Hi all,
I am trying to make plots of differences in coverage between two bam files. Each bam file has reads from individuals of a population. So bamA has individuals from population A and bamB has individuals from population B. Currently the simplest way I can see to do this is to use Bedtools. I am trying the following:
coverageBed -abam PopulationA.bam -b Chr20PopulationA.bed -hist
where Chr20PopulationA.bed is a bed file I made of 200bp windows of Chr20. The idea here is to calculate coverage by windows for PopulationA then do the same for PopulationB, plot them together and visually see outliers.
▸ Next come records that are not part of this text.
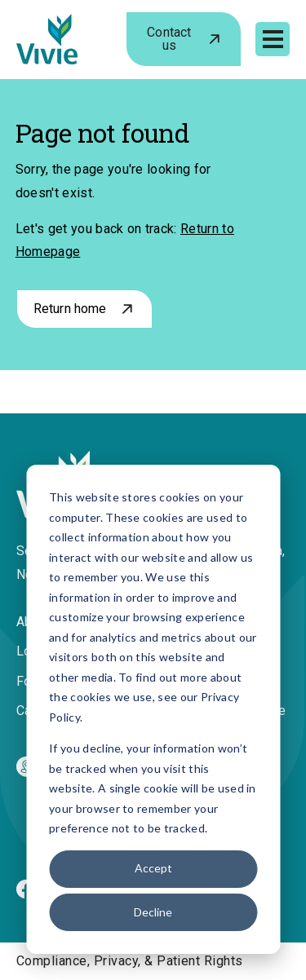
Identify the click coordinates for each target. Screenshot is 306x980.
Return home (70, 308)
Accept (153, 867)
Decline (153, 912)
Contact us (169, 38)
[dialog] (153, 709)
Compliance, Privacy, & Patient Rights (130, 960)
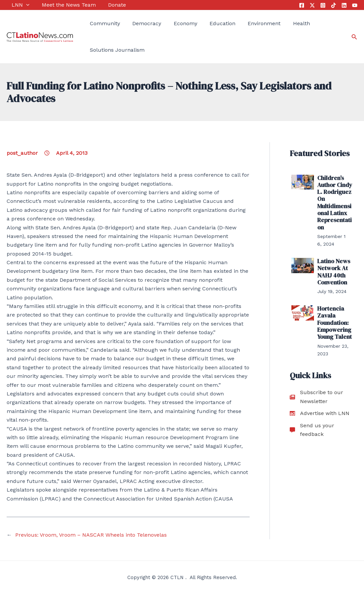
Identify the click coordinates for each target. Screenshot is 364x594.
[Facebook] (302, 5)
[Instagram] (323, 5)
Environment (249, 23)
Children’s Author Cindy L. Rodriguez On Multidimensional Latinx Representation (334, 200)
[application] (21, 5)
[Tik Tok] (334, 5)
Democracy (139, 23)
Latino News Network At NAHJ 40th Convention (332, 265)
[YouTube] (355, 5)
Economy (175, 23)
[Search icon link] (354, 37)
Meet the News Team (61, 5)
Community (100, 23)
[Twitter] (312, 5)
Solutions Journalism (112, 50)
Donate (107, 5)
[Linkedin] (344, 5)
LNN (16, 5)
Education (210, 23)
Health (283, 23)
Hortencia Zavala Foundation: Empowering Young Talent (333, 313)
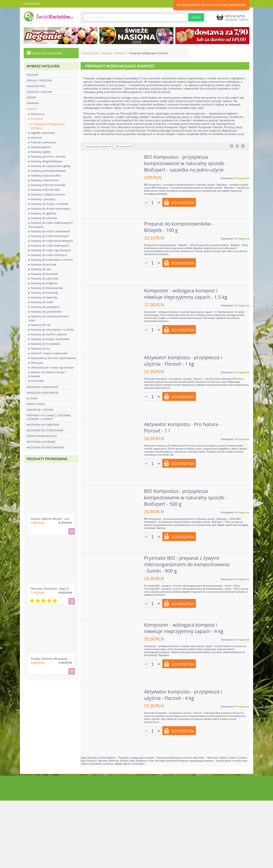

However my bed file, which looks like this:
chr20 1 201
chr20 201 401
chr20 401 601
chr20 601 801
chr20 801 1001
chr20 1001 1201
etc...
gets the error: Unexpected file format. Please use tab-delimited BED, GFF, or VCF. Perhaps you have non-integer starts or ends at line 1? I have no idea why this is, so any help understanding this error and how to fix it is appreciated.
Perhaps more importantly I think there are probably better ways to calculate and plot differences in coverage between two bam files, so if anybody could share their experience or expertise with this that would be really appreciated.
Thanks for your help!
I'm also looking into samtools pileup for each file, then plotting the raw depth scores of each popn against the other
If it were me, I would run "samtools depth popA.bam popB.bam" and plot the difference. To identify outliers, simply compute the mean and identify loci outside certain std.dev. This is like CGH. Of course, you can also use bedtools. Note that working with differences helps to reduce bias and is thus better than working with two samples separately and then combining them.
Thanks for this comment, didn't realise something so straightforward existed, I'm running it now.